Material to process:
——————————

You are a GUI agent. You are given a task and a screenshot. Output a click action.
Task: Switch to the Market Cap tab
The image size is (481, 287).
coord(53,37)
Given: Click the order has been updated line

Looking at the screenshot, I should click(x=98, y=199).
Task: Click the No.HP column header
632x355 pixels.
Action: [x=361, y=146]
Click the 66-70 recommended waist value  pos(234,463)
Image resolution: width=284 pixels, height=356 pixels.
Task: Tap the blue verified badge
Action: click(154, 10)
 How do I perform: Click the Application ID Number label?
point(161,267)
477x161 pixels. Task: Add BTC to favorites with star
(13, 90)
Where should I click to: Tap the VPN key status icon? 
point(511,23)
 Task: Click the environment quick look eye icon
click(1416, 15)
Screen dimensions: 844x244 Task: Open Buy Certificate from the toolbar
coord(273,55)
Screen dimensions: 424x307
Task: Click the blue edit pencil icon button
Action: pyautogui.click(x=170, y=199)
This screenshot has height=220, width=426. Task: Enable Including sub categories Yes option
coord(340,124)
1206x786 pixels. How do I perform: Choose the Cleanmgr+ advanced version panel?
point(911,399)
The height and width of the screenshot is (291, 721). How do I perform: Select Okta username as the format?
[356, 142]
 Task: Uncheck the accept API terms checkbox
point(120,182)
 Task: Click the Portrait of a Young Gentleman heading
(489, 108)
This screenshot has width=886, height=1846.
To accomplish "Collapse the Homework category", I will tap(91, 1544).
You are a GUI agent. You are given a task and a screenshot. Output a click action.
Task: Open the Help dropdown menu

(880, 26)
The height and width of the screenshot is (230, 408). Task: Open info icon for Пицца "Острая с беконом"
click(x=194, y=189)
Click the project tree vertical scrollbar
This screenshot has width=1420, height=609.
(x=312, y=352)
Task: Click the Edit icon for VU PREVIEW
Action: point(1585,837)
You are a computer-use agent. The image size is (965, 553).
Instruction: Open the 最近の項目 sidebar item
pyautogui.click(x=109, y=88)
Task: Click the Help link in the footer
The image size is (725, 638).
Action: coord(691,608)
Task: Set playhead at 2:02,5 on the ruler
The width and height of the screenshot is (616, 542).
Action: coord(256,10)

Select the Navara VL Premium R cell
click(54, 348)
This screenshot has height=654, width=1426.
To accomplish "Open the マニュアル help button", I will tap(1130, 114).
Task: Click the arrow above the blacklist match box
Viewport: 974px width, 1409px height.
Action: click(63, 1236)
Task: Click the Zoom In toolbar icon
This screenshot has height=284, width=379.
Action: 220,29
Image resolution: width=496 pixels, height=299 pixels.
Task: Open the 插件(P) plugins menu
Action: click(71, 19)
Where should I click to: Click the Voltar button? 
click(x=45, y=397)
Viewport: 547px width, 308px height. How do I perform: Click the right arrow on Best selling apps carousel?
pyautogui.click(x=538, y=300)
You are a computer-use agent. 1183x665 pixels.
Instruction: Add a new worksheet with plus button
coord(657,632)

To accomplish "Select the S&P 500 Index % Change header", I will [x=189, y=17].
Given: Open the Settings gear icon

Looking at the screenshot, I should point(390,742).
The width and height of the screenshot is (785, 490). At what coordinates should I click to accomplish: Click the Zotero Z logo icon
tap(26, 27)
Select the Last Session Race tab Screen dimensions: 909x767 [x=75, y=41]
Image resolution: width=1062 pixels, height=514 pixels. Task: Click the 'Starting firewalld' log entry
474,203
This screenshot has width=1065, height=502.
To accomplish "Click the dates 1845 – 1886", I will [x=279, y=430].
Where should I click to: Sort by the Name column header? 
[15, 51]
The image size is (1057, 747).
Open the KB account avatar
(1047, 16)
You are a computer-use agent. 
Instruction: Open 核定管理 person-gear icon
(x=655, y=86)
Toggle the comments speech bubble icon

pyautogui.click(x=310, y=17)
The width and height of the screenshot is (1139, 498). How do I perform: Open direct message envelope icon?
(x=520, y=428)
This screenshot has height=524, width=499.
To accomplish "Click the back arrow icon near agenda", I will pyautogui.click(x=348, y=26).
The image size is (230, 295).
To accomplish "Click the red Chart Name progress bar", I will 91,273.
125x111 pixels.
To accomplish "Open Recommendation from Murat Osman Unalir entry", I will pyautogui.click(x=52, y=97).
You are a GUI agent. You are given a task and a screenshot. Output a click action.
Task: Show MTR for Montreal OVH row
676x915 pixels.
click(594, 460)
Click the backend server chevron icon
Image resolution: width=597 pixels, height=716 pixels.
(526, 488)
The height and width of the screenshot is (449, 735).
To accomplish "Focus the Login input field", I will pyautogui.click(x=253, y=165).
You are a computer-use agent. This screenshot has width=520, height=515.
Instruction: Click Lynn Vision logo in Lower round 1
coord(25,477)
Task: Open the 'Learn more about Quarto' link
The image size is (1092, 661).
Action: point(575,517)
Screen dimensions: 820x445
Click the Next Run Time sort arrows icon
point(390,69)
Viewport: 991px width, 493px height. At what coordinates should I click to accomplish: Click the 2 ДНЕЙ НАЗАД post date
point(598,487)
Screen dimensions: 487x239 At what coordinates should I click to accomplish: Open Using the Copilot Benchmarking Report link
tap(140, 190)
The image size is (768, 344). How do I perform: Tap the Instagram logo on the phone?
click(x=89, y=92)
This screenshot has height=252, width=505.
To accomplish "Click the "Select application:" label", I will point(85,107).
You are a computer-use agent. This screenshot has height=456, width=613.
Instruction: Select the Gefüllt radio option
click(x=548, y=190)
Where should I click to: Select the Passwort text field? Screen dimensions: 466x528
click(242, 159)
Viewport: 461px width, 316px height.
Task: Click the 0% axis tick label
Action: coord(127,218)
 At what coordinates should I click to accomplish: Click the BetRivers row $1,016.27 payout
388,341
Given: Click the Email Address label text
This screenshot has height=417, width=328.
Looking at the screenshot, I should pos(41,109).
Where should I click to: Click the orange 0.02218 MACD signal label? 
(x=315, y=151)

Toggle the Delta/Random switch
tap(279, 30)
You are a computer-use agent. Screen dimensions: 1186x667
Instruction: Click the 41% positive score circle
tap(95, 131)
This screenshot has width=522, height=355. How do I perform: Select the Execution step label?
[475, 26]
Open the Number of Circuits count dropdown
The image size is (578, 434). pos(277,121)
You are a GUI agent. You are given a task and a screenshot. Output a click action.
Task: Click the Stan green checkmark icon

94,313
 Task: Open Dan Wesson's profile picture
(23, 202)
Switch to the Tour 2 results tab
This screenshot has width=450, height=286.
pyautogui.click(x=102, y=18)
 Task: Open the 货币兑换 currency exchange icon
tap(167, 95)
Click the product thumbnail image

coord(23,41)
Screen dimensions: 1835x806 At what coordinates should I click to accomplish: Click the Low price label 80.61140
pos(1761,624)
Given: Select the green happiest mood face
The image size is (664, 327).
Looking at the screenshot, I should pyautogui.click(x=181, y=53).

——————————

Assignment: Look over the material above and report each line holding "will".

Result of the task:
To accomplish "Collapse the Homework category", I will tap(91, 1544).
To accomplish "Open the マニュアル help button", I will tap(1130, 114).
To accomplish "Select the S&P 500 Index % Change header", I will [x=189, y=17].
To accomplish "Click the dates 1845 – 1886", I will [x=279, y=430].
To accomplish "Click the back arrow icon near agenda", I will pyautogui.click(x=348, y=26).
To accomplish "Click the red Chart Name progress bar", I will 91,273.
To accomplish "Open Recommendation from Murat Osman Unalir entry", I will pyautogui.click(x=52, y=97).
To accomplish "Focus the Login input field", I will pyautogui.click(x=253, y=165).
To accomplish "Click the "Select application:" label", I will point(85,107).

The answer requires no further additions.